Весною 1824 года поэма вышла в свет с предисловием князя П. А. Вяземского, который пытался дать обоснование романтизму и объяснить его сущность. Поэма вызвала восторги читателей, обольщенных неслыханною музыкою стиха. На этот раз и критики не решились порицать поэму. Пушкин в это время был уже в Одессе, и у него были уже закончены две первые главы «Евгения Онегина» и начата поэма «Цыганы», самая значительная из южных поэм.
Глава седьмая. ОДЕССА
I
Когда друзья Пушкина узнали, что небезызвестный граф М. С. Воронцов[576] назначен новороссийским и бессарабским генерал-губернатором, у них явилась мысль хлопотать о переводе Пушкина в Одессу. По этому поводу шла переписка между П. А. Вяземским и А. И. Тургеневым. Приятели энергично принялись за это дело. А. И. Тургенев спросил министра Нессельроде, у кого Пушкин должен теперь служить — у Воронцова или у Инзова. 15 июня 1823 года А. И. Тургенев писал П. А. Вяземскому: «Граф Нессельроде утвердил первого, а я присоветовал ему сказать о сем Воронцову. Сказано — сделано. Я после и сам два раза говорил Воронцову, истолковал ему Пушкина и что нужно для его спасения. Кажется, это пойдет на лад. Меценат, климат, море, исторические воспоминания — все есть; за талантом дело не станет, лишь бы не захлебнулся. Впрочем, я одного боюсь: тебя послали в Варшаву, откуда тебя выслали; Батюшкова — в Италию с ума сошел; что-то будет с Пушкиным?»
А. И. Тургенев как будто предчувствовал, что в Одессе с поэтом случится что-нибудь неладное. Предчувствия его оправдались: летом 1823 года Пушкин поселился в Одессе, а катастрофа разразилась летом 1824 года.
За этот год в жизни поэта случилось немало событий. Пушкин, покидая Кишинев, надеялся, что в Одессе он будет ближе к Европе. Его прельщало море, которое он всегда любил. Но, кажется, только одно море не разочаровало его, а сама одесская жизнь вызывала в нем впоследствии чувство горечи.
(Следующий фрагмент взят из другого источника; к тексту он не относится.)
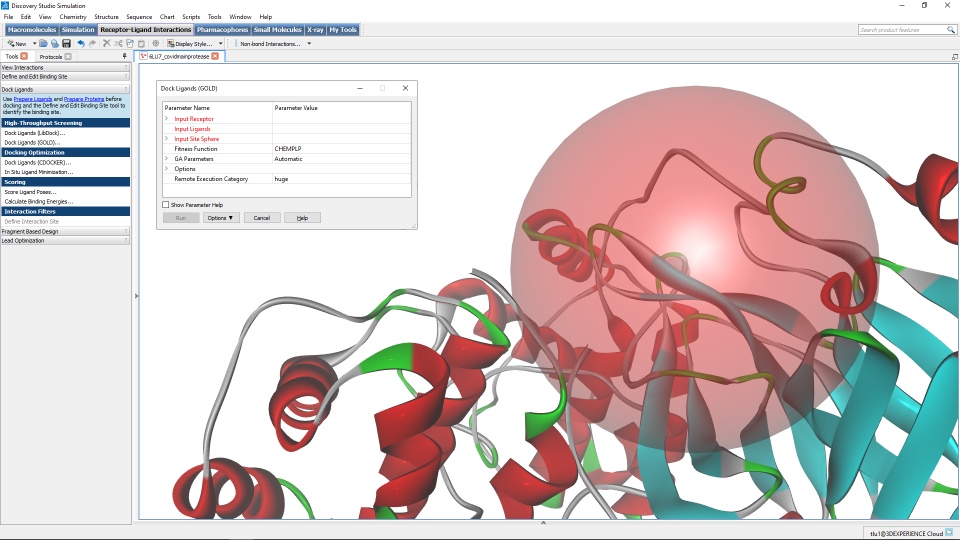Click the Cancel button in Dock Ligands dialog

click(261, 218)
Здесь впервые Пушкин был оскорблен представителем правящей знати, титулованным богачом; здесь впервые он почувствовал те социальные и бытовые противоречия, которые поставили его в трудное и ложное положение; здесь облеченный властью граф Воронцов видел в нем «коллежского секретаря», а он «думал о себе что-то другое», — как поэт иронически писал А. И. Тургеневу накануне своей ссылки в Михайловское. В сущности, уже тогда, в 1824 году, начался тот конфликт Пушкина с правящей знатью, который привел его к роковому поединку и смерти. Граф Воронцов был первым по выражению Пушкина «придворным хамом» из числа многих его врагов.